The same policy applies to your presentations in class. An unexcused absence on a day you are scheduled to present a paper results in a zero for the paper. An excused absence with advanced notice to me allows you to present the paper the following week. More than one such excused absence requires a discussion with me. The papers that you present in class are intended to provoke discussion, questions and comments by fellow students. The extent of the discussion, questions, and comments that you provoke is a part of your grade and part of the class participation grade of the other students.




Lawrence C. Dodd, et al. Congress Reconsidered, 12th ed. Washington, D.C.: Sage/CQ Press, 2021.

Walter J. Oleszek, et al. Congressional Procedures and the Policy Process, 11th ed. Washington, D.C.: Sage/CQ Press, 2020.



     For each class session, students should be able to see what is being covered and assignments due. This is an example of how this information could be represented.


The following topics and dates of discussion are approximate and are subject to change due to cancelled classes, Covid policies, and so on. I shall try to maintain the due dates for papers and exams as they are listed below. Plan on about sixty to seventh pages of reading a week and frequent short quizzes, announced and unannounced.


WEEK 1 (1/11 & 13ZOOM CLASSES Introduction to the course; comments on some basic rules of Congress, some basic political and election history; introduction to congressional history: James Sundquist, “Endemic Weaknesses of Congress.”

WEEK 2 (1/18 & 20) Sundquist, “Endemic Weaknesses”; Oleszek, ch. 1.

WEEK 3 (1/25 & 27) The Legislative Process: Preliminary & House of Representatives; chapters from Oleszek

WEEK 4 (2/1 & 3) The Legislative Process in the House of Representatives; chapters from Oleszek

WEEK 5 (2/8 & 10) The Legislative Process in the House and Senate; chapters from Oleszek

WEEK 6 (2/15 & 17) The Legislative Process in the Senate; chapters from Oleszek

WEEK 7 (2/22 & 24) The Legislative Process—Endgame;  Oleszek & article; choice of paper topic.

WEEK 8 (3/1 & 3) Mid-term Examination and Article Review


               SPRING BREAK!!


WEEK 9 (3/15& 17) The Budget Process: Oleszek, ch. 2; Dodd and Oppenheimer (“D&O”), ch. 13.

WEEK 10 (3/22 & 24) Congressional Oversight and Investigations: Oleszek, ch. 9; D&O, ch. 15.

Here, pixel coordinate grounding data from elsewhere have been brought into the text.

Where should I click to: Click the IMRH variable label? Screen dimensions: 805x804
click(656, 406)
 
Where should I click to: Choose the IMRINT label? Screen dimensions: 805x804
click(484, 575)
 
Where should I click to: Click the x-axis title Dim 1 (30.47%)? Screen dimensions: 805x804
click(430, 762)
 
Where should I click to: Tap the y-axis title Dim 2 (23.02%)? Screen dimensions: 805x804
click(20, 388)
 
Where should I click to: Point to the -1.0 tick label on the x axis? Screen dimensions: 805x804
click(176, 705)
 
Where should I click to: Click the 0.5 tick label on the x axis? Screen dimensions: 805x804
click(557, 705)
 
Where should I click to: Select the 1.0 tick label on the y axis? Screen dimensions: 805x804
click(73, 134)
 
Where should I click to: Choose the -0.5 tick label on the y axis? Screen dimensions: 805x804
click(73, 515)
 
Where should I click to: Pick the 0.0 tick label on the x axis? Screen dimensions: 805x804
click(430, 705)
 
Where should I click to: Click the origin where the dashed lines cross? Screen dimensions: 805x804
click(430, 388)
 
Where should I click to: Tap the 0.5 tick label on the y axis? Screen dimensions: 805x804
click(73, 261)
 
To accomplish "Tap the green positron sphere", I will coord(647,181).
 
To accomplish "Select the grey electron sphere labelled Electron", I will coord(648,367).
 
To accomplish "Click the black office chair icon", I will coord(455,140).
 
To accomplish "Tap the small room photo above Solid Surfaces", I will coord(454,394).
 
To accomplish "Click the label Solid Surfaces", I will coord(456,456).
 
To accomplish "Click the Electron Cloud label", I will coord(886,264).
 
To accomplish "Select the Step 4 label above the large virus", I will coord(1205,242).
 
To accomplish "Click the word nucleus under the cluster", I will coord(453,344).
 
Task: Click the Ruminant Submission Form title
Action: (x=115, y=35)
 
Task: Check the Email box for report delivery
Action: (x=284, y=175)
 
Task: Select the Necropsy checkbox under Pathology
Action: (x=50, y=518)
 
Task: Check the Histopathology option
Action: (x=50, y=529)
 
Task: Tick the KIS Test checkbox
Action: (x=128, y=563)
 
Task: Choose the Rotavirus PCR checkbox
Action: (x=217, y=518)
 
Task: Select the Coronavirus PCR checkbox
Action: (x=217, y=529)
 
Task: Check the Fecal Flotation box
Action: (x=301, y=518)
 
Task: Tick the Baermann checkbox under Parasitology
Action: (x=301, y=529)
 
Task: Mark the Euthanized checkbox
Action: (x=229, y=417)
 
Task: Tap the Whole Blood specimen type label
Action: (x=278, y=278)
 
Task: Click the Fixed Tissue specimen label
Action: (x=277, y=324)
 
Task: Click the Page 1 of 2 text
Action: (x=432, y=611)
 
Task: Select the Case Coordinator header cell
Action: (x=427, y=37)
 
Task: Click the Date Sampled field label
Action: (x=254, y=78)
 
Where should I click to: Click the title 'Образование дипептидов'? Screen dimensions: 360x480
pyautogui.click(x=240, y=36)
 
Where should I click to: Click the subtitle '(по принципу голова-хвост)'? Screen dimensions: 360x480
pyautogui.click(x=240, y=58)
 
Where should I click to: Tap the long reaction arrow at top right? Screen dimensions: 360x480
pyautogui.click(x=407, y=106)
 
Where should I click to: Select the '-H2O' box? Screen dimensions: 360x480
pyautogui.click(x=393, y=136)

WEEK 11 (3/29 & 31) Elections and/or Nominations

WEEK 12 (4/5 & 7) Elections and/or Nominations; Second Mid-term examination

WEEK 13 (4/12) Student Presentations on selected chapters from D&O

WEEK 14 (4/21) Student Presentations on selected chapters from D&O

WEEK 15 (4/26 & 28) Student Presentations on selected chapters of D & O


Final Draft of Selected Chapter due Tuesday, May 3d.


If you cannot take a mid-term at the regularly scheduled time because of an excused absence, you may take it on Monday, Tuesday, or Wednesday of Finals Week.


Please make your travel plans accordingly.